Saved entries
# # # # #

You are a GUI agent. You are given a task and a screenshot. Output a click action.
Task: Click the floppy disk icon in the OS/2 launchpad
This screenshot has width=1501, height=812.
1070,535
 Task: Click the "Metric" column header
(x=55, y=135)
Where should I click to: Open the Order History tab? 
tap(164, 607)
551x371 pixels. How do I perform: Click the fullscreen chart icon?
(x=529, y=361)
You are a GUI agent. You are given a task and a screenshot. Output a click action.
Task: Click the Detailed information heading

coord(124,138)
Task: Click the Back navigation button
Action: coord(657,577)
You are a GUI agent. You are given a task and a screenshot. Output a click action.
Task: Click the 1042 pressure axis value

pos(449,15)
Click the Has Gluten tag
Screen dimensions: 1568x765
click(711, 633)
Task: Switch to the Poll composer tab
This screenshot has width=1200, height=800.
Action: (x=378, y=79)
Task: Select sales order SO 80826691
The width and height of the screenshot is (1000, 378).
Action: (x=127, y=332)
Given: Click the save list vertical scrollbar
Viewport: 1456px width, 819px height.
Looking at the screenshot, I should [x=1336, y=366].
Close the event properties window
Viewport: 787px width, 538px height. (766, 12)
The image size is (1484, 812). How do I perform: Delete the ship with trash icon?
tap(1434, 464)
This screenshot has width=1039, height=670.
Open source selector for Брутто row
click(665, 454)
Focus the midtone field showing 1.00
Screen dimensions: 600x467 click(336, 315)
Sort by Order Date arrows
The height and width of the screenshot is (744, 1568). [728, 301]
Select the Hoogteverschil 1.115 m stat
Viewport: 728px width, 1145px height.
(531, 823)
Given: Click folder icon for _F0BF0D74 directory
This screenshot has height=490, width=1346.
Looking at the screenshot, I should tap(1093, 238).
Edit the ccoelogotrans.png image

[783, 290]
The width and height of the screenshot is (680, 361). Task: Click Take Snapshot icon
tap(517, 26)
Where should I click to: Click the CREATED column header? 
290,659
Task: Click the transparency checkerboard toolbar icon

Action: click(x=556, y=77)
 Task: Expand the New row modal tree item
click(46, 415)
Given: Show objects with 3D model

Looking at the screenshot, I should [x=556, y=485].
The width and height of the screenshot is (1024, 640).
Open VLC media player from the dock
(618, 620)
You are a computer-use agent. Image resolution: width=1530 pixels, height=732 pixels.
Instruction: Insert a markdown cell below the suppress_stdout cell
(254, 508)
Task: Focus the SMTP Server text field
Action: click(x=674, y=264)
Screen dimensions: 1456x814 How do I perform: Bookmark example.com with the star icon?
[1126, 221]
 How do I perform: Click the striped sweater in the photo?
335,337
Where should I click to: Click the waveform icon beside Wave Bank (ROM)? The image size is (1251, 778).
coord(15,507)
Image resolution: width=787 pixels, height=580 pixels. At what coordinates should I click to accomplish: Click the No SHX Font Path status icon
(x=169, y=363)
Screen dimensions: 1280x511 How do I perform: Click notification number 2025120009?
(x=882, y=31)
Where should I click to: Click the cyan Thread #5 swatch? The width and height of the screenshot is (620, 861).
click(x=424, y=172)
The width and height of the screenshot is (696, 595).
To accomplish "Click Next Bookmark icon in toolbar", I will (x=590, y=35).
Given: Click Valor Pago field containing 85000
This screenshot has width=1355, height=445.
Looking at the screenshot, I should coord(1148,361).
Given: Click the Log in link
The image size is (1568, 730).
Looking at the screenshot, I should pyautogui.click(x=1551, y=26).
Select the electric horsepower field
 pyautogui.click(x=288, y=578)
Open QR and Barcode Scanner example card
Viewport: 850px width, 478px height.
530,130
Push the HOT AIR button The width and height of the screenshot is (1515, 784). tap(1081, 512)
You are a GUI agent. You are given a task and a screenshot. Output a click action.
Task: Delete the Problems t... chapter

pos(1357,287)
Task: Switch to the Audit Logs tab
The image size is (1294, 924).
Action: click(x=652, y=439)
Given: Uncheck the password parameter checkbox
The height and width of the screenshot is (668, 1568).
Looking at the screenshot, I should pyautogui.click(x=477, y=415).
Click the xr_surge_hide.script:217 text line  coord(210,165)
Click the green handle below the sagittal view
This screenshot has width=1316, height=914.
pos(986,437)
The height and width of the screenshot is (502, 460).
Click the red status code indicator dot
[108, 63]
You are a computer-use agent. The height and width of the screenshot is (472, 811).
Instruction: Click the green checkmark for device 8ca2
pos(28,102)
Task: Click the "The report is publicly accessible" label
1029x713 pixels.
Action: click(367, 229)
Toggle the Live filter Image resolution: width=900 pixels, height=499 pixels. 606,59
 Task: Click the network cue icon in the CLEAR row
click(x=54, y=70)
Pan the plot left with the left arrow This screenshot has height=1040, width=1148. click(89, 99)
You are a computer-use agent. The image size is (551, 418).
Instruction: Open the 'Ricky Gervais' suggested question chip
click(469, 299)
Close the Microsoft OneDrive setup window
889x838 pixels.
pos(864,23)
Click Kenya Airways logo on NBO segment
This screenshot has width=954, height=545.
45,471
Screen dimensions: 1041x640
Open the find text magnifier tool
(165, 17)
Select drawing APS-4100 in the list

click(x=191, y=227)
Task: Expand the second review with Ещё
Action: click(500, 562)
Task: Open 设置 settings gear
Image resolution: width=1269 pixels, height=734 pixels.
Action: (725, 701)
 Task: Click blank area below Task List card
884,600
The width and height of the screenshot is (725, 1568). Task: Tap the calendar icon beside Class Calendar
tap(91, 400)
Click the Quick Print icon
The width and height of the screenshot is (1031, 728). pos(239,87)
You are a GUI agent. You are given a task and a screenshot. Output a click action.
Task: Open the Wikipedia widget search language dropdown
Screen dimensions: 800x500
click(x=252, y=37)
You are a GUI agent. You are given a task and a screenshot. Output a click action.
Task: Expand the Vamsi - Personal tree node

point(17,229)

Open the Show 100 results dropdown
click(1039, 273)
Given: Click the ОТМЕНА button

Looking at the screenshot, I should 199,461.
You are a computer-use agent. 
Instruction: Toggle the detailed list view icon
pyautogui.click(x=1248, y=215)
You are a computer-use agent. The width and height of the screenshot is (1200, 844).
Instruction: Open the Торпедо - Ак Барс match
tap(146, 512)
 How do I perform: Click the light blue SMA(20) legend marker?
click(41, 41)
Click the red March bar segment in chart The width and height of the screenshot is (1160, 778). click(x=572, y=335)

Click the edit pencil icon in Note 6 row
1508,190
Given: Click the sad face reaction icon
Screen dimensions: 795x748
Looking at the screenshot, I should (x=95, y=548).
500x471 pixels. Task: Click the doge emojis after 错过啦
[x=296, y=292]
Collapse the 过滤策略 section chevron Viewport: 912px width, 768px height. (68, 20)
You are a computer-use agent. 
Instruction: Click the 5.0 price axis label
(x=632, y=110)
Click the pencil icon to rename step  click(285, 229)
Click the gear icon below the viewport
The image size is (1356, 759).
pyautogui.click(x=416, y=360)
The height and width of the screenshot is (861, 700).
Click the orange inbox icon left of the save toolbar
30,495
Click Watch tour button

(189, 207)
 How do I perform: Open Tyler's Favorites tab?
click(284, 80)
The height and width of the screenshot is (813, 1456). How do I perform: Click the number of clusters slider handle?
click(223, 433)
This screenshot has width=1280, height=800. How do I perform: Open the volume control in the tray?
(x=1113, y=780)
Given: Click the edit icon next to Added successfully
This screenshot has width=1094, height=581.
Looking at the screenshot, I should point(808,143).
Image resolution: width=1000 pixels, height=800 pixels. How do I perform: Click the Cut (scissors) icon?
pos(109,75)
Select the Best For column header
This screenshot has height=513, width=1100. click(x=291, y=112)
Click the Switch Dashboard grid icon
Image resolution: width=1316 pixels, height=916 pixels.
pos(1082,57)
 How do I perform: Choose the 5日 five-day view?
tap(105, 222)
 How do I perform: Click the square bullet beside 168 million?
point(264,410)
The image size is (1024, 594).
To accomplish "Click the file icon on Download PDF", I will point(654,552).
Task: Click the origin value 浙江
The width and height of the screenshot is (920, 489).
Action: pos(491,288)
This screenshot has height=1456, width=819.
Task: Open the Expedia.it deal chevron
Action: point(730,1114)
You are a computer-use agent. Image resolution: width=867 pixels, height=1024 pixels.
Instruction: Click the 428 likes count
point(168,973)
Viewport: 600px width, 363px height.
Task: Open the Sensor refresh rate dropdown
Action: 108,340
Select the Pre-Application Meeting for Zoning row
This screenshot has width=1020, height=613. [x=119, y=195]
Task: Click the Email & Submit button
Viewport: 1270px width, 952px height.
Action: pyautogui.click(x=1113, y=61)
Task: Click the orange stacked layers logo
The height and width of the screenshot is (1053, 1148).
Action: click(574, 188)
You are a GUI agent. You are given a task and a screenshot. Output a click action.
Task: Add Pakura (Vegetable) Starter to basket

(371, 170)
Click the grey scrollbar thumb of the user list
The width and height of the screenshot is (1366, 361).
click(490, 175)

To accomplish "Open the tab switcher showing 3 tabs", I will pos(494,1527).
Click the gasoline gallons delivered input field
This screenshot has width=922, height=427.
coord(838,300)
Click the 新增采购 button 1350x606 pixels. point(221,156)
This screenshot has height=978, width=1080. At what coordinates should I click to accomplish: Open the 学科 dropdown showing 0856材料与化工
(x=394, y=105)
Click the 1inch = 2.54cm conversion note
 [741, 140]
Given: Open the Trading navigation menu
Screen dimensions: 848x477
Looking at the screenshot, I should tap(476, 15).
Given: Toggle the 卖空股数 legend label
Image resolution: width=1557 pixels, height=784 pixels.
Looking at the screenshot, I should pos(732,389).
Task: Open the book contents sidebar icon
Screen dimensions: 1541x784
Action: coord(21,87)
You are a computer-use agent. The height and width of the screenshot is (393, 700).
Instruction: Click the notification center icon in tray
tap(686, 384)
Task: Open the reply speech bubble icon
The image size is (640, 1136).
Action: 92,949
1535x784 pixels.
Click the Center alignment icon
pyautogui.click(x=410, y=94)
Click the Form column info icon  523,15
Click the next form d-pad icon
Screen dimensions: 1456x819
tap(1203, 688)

# # # # #

**TASK TO CARRY OUT**
When a line above contains the string "will", copy that line.

**EXERCISE RESULT**
To accomplish "Click Next Bookmark icon in toolbar", I will (x=590, y=35).
To accomplish "Click the file icon on Download PDF", I will point(654,552).
To accomplish "Open the tab switcher showing 3 tabs", I will pos(494,1527).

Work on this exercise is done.